Grazoprevir hydrate

Grazoprevir hydrate (MK-5172 hydrate) is a selective inhibitor of Hepatitis C virus NS3/4a protease with broad activity across genotypes and resistant variants, with K_is of 0.01 nM (gt1b), 0.01 nM (gt1a), 0.08 nM (gt2a), 0.15 nM (gt2b), 0.90 nM (gt3a), respectively^[1][2]. Grazoprevir hydrate inhibits SARS-CoV-2 3CL^pro activity^[3]. IC50 & Target:Ki: 0.01±<0.01 nM (gt1b), 0.01±0.01 nM (gt1a), 0.08±0.02 nM (gt2a), 0.15±0.06 nM (gt2b), 0.90±0.2 nM (gt3a)^[1] In Vitro: In biochemical assays, Grazoprevir (MK-5172) is effective against a panel of major genotypes and variants engineered with common resistant mutations, with K_i of 0.01±<0.01 nM (gt1b), 0.01±0.01 nM (gt1a), 0.08±0.02 nM (gt2a), 0.15±0.06 nM (gt2b), 0.90±0.2 nM (gt3a), 0.07±0.01 nM (gt1b^R155K), 0.14±0.03 nM (gt1b^D168V), 0.30±0.04 nM (gt1b^D168Y), 5.3±0.9 nM (gt1b^A156T), and 12±2 nM (gt1b^A156V), respectively. In the replicon assay, Grazoprevir demonstrates subnanomolar to low-nanomolar EC₅₀s against genotypes 1a, 1b, and 2a, with EC₅₀s of 0.5±0.1 nM, 2±1 nM, and 2±1 nM for gt1b^con1, gt1a, and gt2a, respectively.
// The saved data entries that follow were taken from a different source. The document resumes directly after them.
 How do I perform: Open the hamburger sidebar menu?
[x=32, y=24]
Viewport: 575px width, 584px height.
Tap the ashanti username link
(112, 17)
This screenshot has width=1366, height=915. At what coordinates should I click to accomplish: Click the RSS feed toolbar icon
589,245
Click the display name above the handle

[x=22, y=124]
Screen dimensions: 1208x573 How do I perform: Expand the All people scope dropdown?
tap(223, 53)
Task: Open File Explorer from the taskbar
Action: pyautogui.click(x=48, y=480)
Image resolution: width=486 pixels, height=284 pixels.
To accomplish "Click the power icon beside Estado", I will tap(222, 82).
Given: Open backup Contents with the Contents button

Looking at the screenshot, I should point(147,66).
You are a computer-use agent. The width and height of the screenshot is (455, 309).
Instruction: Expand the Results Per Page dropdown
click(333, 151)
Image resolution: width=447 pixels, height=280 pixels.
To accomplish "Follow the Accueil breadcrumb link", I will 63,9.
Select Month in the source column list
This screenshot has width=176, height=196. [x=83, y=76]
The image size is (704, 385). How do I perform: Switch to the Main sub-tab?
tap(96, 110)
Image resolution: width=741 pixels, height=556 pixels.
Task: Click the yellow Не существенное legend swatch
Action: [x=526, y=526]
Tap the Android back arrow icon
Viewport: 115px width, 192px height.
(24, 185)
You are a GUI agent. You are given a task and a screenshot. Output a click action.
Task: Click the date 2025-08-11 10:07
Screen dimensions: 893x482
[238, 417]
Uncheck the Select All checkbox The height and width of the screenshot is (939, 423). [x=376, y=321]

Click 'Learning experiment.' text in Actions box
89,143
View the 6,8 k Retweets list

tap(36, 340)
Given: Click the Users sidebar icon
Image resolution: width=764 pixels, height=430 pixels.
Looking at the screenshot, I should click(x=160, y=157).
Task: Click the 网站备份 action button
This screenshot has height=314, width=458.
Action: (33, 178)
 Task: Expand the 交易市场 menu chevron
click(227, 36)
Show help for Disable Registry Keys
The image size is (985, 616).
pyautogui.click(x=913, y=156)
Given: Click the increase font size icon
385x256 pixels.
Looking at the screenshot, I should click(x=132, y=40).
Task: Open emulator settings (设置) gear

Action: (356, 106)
Grazoprevir is potent against a panel of HCV replication mutants NS5A (Y93H) (EC₅₀=0.7±0.3 nM), NS5B nucleosides (S282T) (EC₅₀=0.3±0.1 nM), and NS5B (C316Y) (EC₅₀=0.4±0.2)^[1]. Grazoprevir (MK-5172) maintains the excellent potency against the gt 3a enzyme as well as a broad panel of mutant enzymes, has excellent potency in the replicon system [gt1b IC₅₀(50% NHS)=7.4 nM; gt1a IC₅₀(40% NHS)=7 nM], and shows excellent rat liver exposure^[2]. In Vivo: Grazoprevir (MK-5172) demonstrates efficacy in vivo against chronic-HCV-infected chimpanzees^[1]. When dosed to dogs, Grazoprevir (MK-5172) shows low clearance of 5 mL/min/kg and a 3 h half-life after iv dosing and has good plasma exposure (AUC=0.4 μM h) after a 1 mg/kg oral dose. Dog liver biopsy studies showed that the liver concentration of Grazoprevir after the 1 mg/kg oral dose is 1.4 μM at the 24 h time point. Similar to its behavior in rats, Grazoprevir demonstrates effective partitioning into liver tissue and maintains high liver concentration, relative to potency, 24 h after oral dosing in dogs^[2].